Take special note of the constant you return from onStartCommand() though as that is what controls what happens if your Service was to be killed due to memory pressure:

  • START_STICKY implies that you want the system to automatically restart your Service when it can, but you don’t care whether you get the last Intent back again (i.e., you can recreate your own state or control your own start/stop lifecycle).
  • START_REDELIVER_INTENT is intended for services that want to be restarted if killed with the Intent that was received in onStartCommand() until you call stopSelf() with the startId that was passed on onStartCommand() — here you are using the incoming Intents and their startIds as the queue of work to complete.
  • START_NOT_STICKY is for the services that are okay to pass silently into the night. This can be appropriate for services managing periodic tasks where waiting until the next time frame isn’t the end of the world.

Background Processes

Let’s say your Activity was the foreground Activity, but the user just hit the home button causing your onStop() to be called. Assuming that was all that was keeping you higher priority categories, your process will fall into the background process category. Here’s where (in normal operating cases) much of the device’s memory is dedicated just in case you decide to go back to one of your previous open activities much later.

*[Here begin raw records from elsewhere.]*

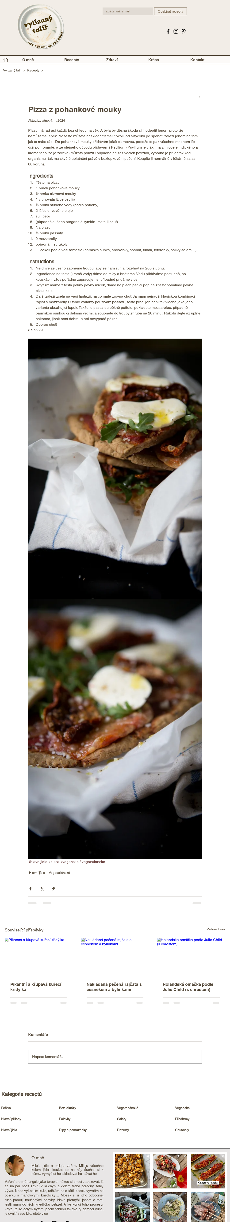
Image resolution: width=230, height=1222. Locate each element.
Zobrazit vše (216, 929)
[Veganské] (201, 1108)
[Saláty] (143, 1119)
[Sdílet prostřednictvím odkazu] (53, 888)
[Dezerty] (143, 1130)
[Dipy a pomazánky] (85, 1130)
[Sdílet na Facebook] (30, 888)
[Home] (6, 60)
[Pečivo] (27, 1108)
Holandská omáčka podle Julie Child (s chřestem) (188, 987)
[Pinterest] (183, 31)
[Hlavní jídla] (27, 1130)
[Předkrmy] (201, 1119)
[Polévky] (85, 1119)
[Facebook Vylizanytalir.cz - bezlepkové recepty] (168, 31)
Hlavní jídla (37, 872)
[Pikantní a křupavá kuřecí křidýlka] (39, 957)
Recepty (33, 70)
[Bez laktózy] (85, 1108)
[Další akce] (199, 97)
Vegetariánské (59, 872)
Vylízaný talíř (12, 70)
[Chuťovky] (201, 1130)
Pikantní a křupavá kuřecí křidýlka (35, 987)
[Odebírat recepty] (170, 11)
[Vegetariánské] (143, 1108)
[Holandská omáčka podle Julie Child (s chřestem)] (191, 957)
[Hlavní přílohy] (27, 1119)
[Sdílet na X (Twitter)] (42, 888)
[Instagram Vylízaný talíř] (176, 31)
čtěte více (40, 1213)
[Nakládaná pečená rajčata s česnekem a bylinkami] (115, 957)
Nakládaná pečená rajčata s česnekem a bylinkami (114, 987)
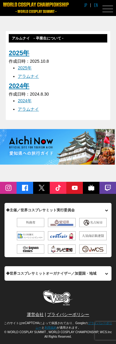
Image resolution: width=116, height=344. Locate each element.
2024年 (19, 86)
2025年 (19, 53)
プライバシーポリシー (68, 314)
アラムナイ (28, 76)
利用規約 (51, 327)
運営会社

Android doesn’t go killing things just for the sake of killing things (remember: starting things from scratch isn’t free!), so these processes can potentially stay around for some time before being reclaimed due to memory needs from anything in a higher category, killed in order of least recent usage (oldest is reclaimed first). However, same as the visible activities when they are killed, you should be able to recreate your activity at any time without losing the user’s state.

Empty Processes

As with any hierarchy, there’s a lowest level. If it hasn’t already been covered, it probably resides here. Here, there’s no active components and, as far as Android is concerned these can be killed at any point, although processes can be kept around purely for caching purposes (here we go, using our memory effectively rather than letting it be entirely free).

Caveats and Considerations

While we talked about process priorities in terms of components such as what activities and services you have, keep in mind that these priorities are done at the process level — not the component level. Just one component (say, a foreground service) will push the entire process into the foreground. While the vast majority of apps are a single process, if you have greatly varying lifecycles or an extremely heavyweight portion of your app that is independent of a long running lightweight portion, strongly consider making them separate processes to allow heavyweight processes to be collected sooner rather than later.

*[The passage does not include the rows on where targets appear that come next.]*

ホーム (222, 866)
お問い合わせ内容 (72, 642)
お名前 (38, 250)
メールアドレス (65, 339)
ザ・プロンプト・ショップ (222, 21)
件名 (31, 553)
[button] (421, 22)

Just as importantly though, what process category you fall into is based on what is happening at the component level. That means kicking off that super important long running operation in a separate thread from within your Activity might meet with disaster when you suddenly become a background process. Use the tools available to you (a Service or foreground Service based on priority) to ensure that the system is aware of what you’re doing.

Play nicely with others and keep the user in mind

What makes this whole system work is a strong focus on the user. Be a good citizen and build your app such that you are working at the appropriate priority at all times. Keep in mind that as a developer you may have access to phones that are much, much faster than your worst off user and you may never see a visible process being killed much less a service process, but that does not mean it doesn’t happen!

However, while I’d still recommend buying an extremely low end Android to test on, you can still test how your app responds to being killed on your high end device. To kill your app at the package level, use:

adb shell am force-stop com.example.packagename

And, if you have multiple processes, you can find your process id (PID) by looking at the second column (i.e., the first number) of

adb shell ps | grep com.example.packagename

And then kill it with

adb shell kill PID

Testing how your app responds to being killed is the first step to making sure your app runs well on as many devices as possible, no matter how much memory pressure there is.